# Scroll saw purchase.



## MIGNAL (26 Apr 2013)

I've bought a scroll saw :shock: Single speed :shock: :shock: It's a Draper 89334 :shock: :shock: :shock: :shock: 





Blade tensioning is a little different than the usual saws of this type in that it is operated at the front of the arm and is also the quick release (apologies for the orientation):








You can also mount the blade sideways which means that it has an infinite throat size. It only takes pinned blades, although I think Draper do an adapter. I've sent off for some Pegas blades and bought the Axminster adapter. It may not work but it's cheap enough to give it a try. I'm not even sure that I will ever need to use pinless blades but you never know where these new found tools will take you. . . 
It's a little noisy (made worse by my woodworking bench) with a distinct WOW, WOW, WOW to the machine - although the arms/blade don't seem to fluctuate in speed. Here's a link to a quick Video, with a couple of coins mounted flat on the saw table. They don't seem to move much. I can even stand the coins upright, although they do topple over after 10 seconds or so. 
The vibration doesn't seem too bad considering it's a cheap saw - £80 delivered. 
Saw is on my woodworking bench but not bolted down. 
Seems to cut alright although I'll post an update when the new blades arrive:

http://www.youtube.com/watch?v=Oq5npjWs ... e=youtu.be


----------



## Bryan Bennett (26 Apr 2013)

Hi Mignal The blade set up is like the one I had given to me,one bought from the Aldi chain of stores.The one I have tensions at the rear.I am thinking of buying the blade clamps from Axminster to see if can adapted.It has a deeper throat than my Hegner.

Bryan


----------



## martinka (26 Apr 2013)

Looks like the Axminster clamps should fit OK without any messing. The Draper ones are the same as the ones on the earlier saw they sold for years, but they are made from monkey metal and break easy if you are a bit heavy handed with the allen key - as I was. It's also easy to make a handle, or buy one, for the Axminster clamps to make it easier and quicker to change blades or do piercing work. I made a couple of little aluminium handles and fitted to both top and bottom.
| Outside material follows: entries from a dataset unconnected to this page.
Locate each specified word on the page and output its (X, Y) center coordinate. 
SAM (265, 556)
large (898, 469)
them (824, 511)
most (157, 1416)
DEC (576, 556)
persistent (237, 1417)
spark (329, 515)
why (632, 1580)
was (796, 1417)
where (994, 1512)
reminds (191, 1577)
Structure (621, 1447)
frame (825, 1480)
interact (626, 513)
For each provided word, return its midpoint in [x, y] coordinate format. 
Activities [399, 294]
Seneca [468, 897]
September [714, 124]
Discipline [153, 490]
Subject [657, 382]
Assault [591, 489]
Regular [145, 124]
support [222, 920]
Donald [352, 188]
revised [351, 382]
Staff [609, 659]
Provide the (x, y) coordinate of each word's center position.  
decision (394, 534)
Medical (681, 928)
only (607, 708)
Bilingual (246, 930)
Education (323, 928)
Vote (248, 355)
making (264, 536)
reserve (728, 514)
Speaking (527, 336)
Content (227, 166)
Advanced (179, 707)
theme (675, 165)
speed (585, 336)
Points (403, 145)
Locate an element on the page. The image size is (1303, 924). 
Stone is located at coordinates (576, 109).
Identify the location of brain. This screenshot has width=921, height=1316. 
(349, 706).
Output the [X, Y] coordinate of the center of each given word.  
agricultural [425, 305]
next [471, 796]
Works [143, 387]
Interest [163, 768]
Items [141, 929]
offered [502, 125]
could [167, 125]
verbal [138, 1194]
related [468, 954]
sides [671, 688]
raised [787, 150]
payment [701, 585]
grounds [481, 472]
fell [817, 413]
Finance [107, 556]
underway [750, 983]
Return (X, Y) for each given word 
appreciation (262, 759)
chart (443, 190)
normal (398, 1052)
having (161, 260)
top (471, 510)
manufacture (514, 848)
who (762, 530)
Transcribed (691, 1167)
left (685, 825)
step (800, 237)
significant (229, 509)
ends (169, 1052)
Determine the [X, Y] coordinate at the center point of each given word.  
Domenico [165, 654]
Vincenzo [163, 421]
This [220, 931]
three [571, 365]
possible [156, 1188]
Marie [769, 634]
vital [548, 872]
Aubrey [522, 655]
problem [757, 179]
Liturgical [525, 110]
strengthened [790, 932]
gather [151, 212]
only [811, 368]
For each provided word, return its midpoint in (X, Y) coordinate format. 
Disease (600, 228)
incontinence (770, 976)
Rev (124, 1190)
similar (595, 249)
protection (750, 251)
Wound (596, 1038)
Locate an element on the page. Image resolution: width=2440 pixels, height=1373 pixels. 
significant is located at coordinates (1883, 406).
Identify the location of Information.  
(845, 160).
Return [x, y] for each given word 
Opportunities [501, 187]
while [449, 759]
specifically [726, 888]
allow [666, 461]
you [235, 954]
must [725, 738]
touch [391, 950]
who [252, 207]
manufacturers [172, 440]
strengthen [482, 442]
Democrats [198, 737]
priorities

The saw sounds and looks smooth enough on the video. My Jet saw makes the same oscillating sound. If you can bolt the saw down, or even clamp it down, it will be even smoother. 
Have fun with it.

Martin.


----------



## MIGNAL (26 Apr 2013)

Thanks. Yes it seems smooth enough. I did dread the clanking noise that you sometimes hear with some of these cheaper saws, oh and the saw dancing across the table. Thankfully this one stays put. One day I might build or buy a dedicated stand for it, open framed. At the moment my woodworking bench is acting a bit like a sounding board because the space underneath it is enclosed on two sides.


----------



## nadnerb (26 Apr 2013)

Hi Guys
I bought a similar saw and from LIDL, the blade holder is identical to yours Mignal and the Axminster clamps work perfect but you will have to remove the bottom left panel to get at the bottom clamp for changing blades. 
http://www.axminster.co.uk/axminster-bl ... hfor=awvfs

Regards 
Brendan


----------